• [What to produce]:
Take the data below and repeat it exactly.

• [Dataset excerpts]:
· · · · ·
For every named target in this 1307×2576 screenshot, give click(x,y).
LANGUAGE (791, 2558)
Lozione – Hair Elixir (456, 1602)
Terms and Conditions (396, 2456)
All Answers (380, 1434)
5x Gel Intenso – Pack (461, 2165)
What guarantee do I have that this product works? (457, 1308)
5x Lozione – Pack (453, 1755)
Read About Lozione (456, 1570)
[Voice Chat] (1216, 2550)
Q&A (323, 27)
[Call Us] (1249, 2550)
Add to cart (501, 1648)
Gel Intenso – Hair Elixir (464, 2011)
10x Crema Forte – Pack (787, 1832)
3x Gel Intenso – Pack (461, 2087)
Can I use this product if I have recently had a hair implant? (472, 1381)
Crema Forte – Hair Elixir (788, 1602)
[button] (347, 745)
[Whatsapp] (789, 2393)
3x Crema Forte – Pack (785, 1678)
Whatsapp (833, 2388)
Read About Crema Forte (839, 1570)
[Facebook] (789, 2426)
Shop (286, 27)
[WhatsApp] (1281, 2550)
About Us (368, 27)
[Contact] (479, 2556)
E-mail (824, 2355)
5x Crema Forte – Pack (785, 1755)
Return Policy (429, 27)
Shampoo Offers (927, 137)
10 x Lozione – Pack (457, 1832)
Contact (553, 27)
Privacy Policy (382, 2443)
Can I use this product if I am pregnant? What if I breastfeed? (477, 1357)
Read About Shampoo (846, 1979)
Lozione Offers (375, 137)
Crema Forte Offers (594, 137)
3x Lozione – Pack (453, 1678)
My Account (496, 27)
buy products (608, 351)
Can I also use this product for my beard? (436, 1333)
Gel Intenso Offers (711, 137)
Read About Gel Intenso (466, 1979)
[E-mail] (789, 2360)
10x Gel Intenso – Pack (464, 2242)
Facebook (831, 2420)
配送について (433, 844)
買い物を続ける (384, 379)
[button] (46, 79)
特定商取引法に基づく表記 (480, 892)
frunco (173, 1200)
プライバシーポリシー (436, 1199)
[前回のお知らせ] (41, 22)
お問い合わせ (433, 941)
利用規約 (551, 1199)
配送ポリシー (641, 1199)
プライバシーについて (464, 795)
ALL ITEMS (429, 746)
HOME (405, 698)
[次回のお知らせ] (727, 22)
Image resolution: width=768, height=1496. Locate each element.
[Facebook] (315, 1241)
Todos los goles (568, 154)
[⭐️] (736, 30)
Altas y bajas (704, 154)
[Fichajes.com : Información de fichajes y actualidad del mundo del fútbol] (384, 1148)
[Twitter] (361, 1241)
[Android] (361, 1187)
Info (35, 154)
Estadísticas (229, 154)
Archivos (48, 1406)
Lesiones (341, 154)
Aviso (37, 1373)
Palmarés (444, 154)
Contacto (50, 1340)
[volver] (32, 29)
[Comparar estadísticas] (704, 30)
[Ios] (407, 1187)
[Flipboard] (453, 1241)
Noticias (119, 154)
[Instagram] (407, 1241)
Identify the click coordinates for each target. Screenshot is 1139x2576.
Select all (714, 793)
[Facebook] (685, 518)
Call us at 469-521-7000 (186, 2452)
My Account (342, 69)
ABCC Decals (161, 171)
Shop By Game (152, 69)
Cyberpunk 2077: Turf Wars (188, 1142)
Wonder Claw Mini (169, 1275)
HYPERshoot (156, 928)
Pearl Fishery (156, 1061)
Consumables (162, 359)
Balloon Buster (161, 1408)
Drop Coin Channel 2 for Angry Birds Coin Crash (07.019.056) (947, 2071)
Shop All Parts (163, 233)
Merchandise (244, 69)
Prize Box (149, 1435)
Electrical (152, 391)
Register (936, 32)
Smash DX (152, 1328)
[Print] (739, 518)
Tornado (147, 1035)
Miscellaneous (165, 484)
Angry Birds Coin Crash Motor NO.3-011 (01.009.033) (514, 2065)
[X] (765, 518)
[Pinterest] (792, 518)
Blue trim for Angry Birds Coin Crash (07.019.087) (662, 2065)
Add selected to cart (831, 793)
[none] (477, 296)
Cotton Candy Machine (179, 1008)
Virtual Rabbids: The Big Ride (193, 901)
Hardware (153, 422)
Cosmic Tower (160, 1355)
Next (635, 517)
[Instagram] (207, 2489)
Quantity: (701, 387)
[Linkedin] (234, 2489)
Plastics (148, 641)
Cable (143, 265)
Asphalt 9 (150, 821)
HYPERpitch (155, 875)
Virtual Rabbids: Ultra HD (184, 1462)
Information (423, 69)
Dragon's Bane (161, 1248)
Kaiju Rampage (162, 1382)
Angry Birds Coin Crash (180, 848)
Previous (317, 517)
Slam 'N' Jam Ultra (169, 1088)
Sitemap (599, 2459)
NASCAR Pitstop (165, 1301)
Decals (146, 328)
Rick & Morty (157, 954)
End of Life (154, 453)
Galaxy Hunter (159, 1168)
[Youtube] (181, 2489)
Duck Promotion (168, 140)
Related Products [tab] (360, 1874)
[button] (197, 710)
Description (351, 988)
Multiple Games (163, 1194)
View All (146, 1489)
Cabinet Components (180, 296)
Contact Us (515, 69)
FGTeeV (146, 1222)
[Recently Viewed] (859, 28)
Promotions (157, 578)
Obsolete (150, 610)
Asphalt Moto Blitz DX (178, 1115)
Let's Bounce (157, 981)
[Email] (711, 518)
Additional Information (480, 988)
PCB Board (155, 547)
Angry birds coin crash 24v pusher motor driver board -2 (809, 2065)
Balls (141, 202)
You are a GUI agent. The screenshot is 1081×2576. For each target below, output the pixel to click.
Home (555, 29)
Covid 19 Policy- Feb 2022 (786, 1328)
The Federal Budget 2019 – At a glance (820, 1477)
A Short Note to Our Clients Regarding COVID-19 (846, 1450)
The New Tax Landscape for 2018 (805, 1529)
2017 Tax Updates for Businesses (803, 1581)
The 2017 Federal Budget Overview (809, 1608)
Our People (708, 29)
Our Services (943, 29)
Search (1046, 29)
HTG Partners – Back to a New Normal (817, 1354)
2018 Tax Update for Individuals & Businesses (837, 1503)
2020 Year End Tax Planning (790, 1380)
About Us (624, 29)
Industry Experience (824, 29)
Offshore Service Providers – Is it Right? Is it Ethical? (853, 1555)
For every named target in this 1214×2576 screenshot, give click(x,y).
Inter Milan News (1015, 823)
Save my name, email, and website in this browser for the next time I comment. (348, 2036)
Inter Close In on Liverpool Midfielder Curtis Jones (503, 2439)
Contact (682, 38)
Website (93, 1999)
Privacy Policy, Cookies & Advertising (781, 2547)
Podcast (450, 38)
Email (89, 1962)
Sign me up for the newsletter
· · · · ·
• [Solution to this task]:
For every named target in this 1307×2576 screenshot, give click(x,y).
LANGUAGE (791, 2558)
Lozione – Hair Elixir (456, 1602)
Terms and Conditions (396, 2456)
All Answers (380, 1434)
5x Gel Intenso – Pack (461, 2165)
What guarantee do I have that this product works? (457, 1308)
5x Lozione – Pack (453, 1755)
Read About Lozione (456, 1570)
[Voice Chat] (1216, 2550)
Q&A (323, 27)
[Call Us] (1249, 2550)
Add to cart (501, 1648)
Gel Intenso – Hair Elixir (464, 2011)
10x Crema Forte – Pack (787, 1832)
3x Gel Intenso – Pack (461, 2087)
Can I use this product if I have recently had a hair implant? (472, 1381)
Crema Forte – Hair Elixir (788, 1602)
[button] (347, 745)
[Whatsapp] (789, 2393)
3x Crema Forte – Pack (785, 1678)
Whatsapp (833, 2388)
Read About Crema Forte (839, 1570)
[Facebook] (789, 2426)
Shop (286, 27)
[WhatsApp] (1281, 2550)
About Us (368, 27)
[Contact] (479, 2556)
E-mail (824, 2355)
5x Crema Forte – Pack (785, 1755)
Return Policy (429, 27)
Shampoo Offers (927, 137)
10 x Lozione – Pack (457, 1832)
Contact (553, 27)
Privacy Policy (382, 2443)
Can I use this product if I am pregnant? What if I breastfeed? (477, 1357)
Read About Shampoo (846, 1979)
Lozione Offers (375, 137)
Crema Forte Offers (594, 137)
3x Lozione – Pack (453, 1678)
My Account (496, 27)
buy products (608, 351)
Can I also use this product for my beard? (436, 1333)
Gel Intenso Offers (711, 137)
Read About Gel Intenso (466, 1979)
[E-mail] (789, 2360)
10x Gel Intenso – Pack (464, 2242)
Facebook (831, 2420)
配送について (433, 844)
買い物を続ける (384, 379)
[button] (46, 79)
特定商取引法に基づく表記 (480, 892)
frunco (173, 1200)
プライバシーポリシー (436, 1199)
[前回のお知らせ] (41, 22)
お問い合わせ (433, 941)
利用規約 (551, 1199)
配送ポリシー (641, 1199)
プライバシーについて (464, 795)
ALL ITEMS (429, 746)
HOME (405, 698)
[次回のお知らせ] (727, 22)
Image resolution: width=768, height=1496. Locate each element.
[Facebook] (315, 1241)
Todos los goles (568, 154)
[⭐️] (736, 30)
Altas y bajas (704, 154)
[Fichajes.com : Información de fichajes y actualidad del mundo del fútbol] (384, 1148)
[Twitter] (361, 1241)
[Android] (361, 1187)
Info (35, 154)
Estadísticas (229, 154)
Archivos (48, 1406)
Lesiones (341, 154)
Aviso (37, 1373)
Palmarés (444, 154)
Contacto (50, 1340)
[volver] (32, 29)
[Comparar estadísticas] (704, 30)
[Ios] (407, 1187)
[Flipboard] (453, 1241)
Noticias (119, 154)
[Instagram] (407, 1241)
Identify the click coordinates for each target. Screenshot is 1139x2576.
Select all (714, 793)
[Facebook] (685, 518)
Call us at 469-521-7000 (186, 2452)
My Account (342, 69)
ABCC Decals (161, 171)
Shop By Game (152, 69)
Cyberpunk 2077: Turf Wars (188, 1142)
Wonder Claw Mini (169, 1275)
HYPERshoot (156, 928)
Pearl Fishery (156, 1061)
Consumables (162, 359)
Balloon Buster (161, 1408)
Drop Coin Channel 2 for Angry Birds Coin Crash (07.019.056) (947, 2071)
Shop All Parts (163, 233)
Merchandise (244, 69)
Prize Box (149, 1435)
Electrical (152, 391)
Register (936, 32)
Smash DX (152, 1328)
[Print] (739, 518)
Tornado (147, 1035)
Miscellaneous (165, 484)
Angry Birds Coin Crash Motor NO.3-011 (01.009.033) (514, 2065)
[X] (765, 518)
[Pinterest] (792, 518)
Blue trim for Angry Birds Coin Crash (07.019.087) (662, 2065)
Add selected to cart (831, 793)
[none] (477, 296)
Cotton Candy Machine (179, 1008)
Virtual Rabbids: The Big Ride (193, 901)
Hardware (153, 422)
Cosmic Tower (160, 1355)
Next (635, 517)
[Instagram] (207, 2489)
Quantity: (701, 387)
[Linkedin] (234, 2489)
Plastics (148, 641)
Cable (143, 265)
Asphalt 9 (150, 821)
HYPERpitch (155, 875)
Virtual Rabbids: Ultra HD (184, 1462)
Information (423, 69)
Dragon's Bane (161, 1248)
Kaiju Rampage (162, 1382)
Angry Birds Coin Crash (180, 848)
Previous (317, 517)
Slam 'N' Jam Ultra (169, 1088)
Sitemap (599, 2459)
NASCAR Pitstop (165, 1301)
Decals (146, 328)
Rick & Morty (157, 954)
End of Life (154, 453)
Galaxy Hunter (159, 1168)
[Youtube] (181, 2489)
Duck Promotion (168, 140)
Related Products [tab] (360, 1874)
[button] (197, 710)
Description (351, 988)
Multiple Games (163, 1194)
View All (146, 1489)
Cabinet Components (180, 296)
Contact Us (515, 69)
FGTeeV (146, 1222)
[Recently Viewed] (859, 28)
Promotions (157, 578)
Obsolete (150, 610)
Asphalt Moto Blitz DX (178, 1115)
Let's Bounce (157, 981)
[Email] (711, 518)
Additional Information (480, 988)
PCB Board (155, 547)
Angry birds coin crash 24v pusher motor driver board -2 (809, 2065)
Balls (141, 202)
You are a GUI agent. The screenshot is 1081×2576. For each target below, output the pixel to click.
Home (555, 29)
Covid 19 Policy- Feb 2022 (786, 1328)
The Federal Budget 2019 – At a glance (820, 1477)
A Short Note to Our Clients Regarding COVID-19 (846, 1450)
The New Tax Landscape for 2018 (805, 1529)
2017 Tax Updates for Businesses (803, 1581)
The 2017 Federal Budget Overview (809, 1608)
Our People (708, 29)
Our Services (943, 29)
Search (1046, 29)
HTG Partners – Back to a New Normal (817, 1354)
2018 Tax Update for Individuals & Businesses (837, 1503)
2020 Year End Tax Planning (790, 1380)
About Us (624, 29)
Industry Experience (824, 29)
Offshore Service Providers – Is it Right? Is it Ethical? (853, 1555)
For every named target in this 1214×2576 screenshot, give click(x,y).
Inter Milan News (1015, 823)
Save my name, email, and website in this browser for the next time I comment. (348, 2036)
Inter Close In on Liverpool Midfielder Curtis Jones (503, 2439)
Contact (682, 38)
Website (93, 1999)
Privacy Policy, Cookies & Advertising (781, 2547)
Podcast (450, 38)
Email (89, 1962)
Sign me up for the newsletter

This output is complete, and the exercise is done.